Output each entry exactly as written.
###
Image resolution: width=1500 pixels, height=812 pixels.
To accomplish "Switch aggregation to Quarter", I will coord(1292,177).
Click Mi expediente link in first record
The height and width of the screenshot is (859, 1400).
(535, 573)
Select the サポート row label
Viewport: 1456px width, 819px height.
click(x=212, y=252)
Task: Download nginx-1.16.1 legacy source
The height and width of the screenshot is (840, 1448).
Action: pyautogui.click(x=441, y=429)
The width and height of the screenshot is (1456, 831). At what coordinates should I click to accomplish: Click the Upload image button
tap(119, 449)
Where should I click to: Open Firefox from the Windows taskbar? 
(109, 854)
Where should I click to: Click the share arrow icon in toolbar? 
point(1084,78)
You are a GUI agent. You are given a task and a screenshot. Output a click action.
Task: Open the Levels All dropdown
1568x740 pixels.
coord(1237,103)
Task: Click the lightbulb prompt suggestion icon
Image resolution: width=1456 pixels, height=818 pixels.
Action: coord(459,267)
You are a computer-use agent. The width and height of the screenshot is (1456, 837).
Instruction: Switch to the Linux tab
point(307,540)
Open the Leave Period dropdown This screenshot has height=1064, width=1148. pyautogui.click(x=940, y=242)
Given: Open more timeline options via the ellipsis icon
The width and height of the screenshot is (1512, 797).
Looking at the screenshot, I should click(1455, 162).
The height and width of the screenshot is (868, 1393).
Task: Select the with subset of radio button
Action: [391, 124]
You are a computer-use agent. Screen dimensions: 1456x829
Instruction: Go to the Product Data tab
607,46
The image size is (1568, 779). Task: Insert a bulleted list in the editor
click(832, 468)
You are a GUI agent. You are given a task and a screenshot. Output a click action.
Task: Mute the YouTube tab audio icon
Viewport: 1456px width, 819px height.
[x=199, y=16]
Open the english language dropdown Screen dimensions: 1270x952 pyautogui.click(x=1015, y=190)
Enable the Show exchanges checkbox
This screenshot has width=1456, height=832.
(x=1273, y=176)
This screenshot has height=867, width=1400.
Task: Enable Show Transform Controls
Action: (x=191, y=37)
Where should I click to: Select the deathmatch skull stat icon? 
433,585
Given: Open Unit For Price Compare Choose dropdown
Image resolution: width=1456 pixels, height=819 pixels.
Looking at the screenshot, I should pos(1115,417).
###
SOLUTION TO THE PROBLEM »
Image resolution: width=1500 pixels, height=812 pixels.
To accomplish "Switch aggregation to Quarter", I will coord(1292,177).
Click Mi expediente link in first record
The height and width of the screenshot is (859, 1400).
(535, 573)
Select the サポート row label
Viewport: 1456px width, 819px height.
click(x=212, y=252)
Task: Download nginx-1.16.1 legacy source
The height and width of the screenshot is (840, 1448).
Action: pyautogui.click(x=441, y=429)
The width and height of the screenshot is (1456, 831). At what coordinates should I click to accomplish: Click the Upload image button
tap(119, 449)
Where should I click to: Open Firefox from the Windows taskbar? 
(109, 854)
Where should I click to: Click the share arrow icon in toolbar? 
point(1084,78)
You are a GUI agent. You are given a task and a screenshot. Output a click action.
Task: Open the Levels All dropdown
1568x740 pixels.
coord(1237,103)
Task: Click the lightbulb prompt suggestion icon
Image resolution: width=1456 pixels, height=818 pixels.
Action: coord(459,267)
You are a computer-use agent. The width and height of the screenshot is (1456, 837).
Instruction: Switch to the Linux tab
point(307,540)
Open the Leave Period dropdown This screenshot has height=1064, width=1148. pyautogui.click(x=940, y=242)
Given: Open more timeline options via the ellipsis icon
The width and height of the screenshot is (1512, 797).
Looking at the screenshot, I should click(1455, 162).
The height and width of the screenshot is (868, 1393).
Task: Select the with subset of radio button
Action: [391, 124]
You are a computer-use agent. Screen dimensions: 1456x829
Instruction: Go to the Product Data tab
607,46
The image size is (1568, 779). Task: Insert a bulleted list in the editor
click(832, 468)
You are a GUI agent. You are given a task and a screenshot. Output a click action.
Task: Mute the YouTube tab audio icon
Viewport: 1456px width, 819px height.
[x=199, y=16]
Open the english language dropdown Screen dimensions: 1270x952 pyautogui.click(x=1015, y=190)
Enable the Show exchanges checkbox
This screenshot has width=1456, height=832.
(x=1273, y=176)
This screenshot has height=867, width=1400.
Task: Enable Show Transform Controls
Action: (x=191, y=37)
Where should I click to: Select the deathmatch skull stat icon? 
433,585
Given: Open Unit For Price Compare Choose dropdown
Image resolution: width=1456 pixels, height=819 pixels.
Looking at the screenshot, I should pos(1115,417).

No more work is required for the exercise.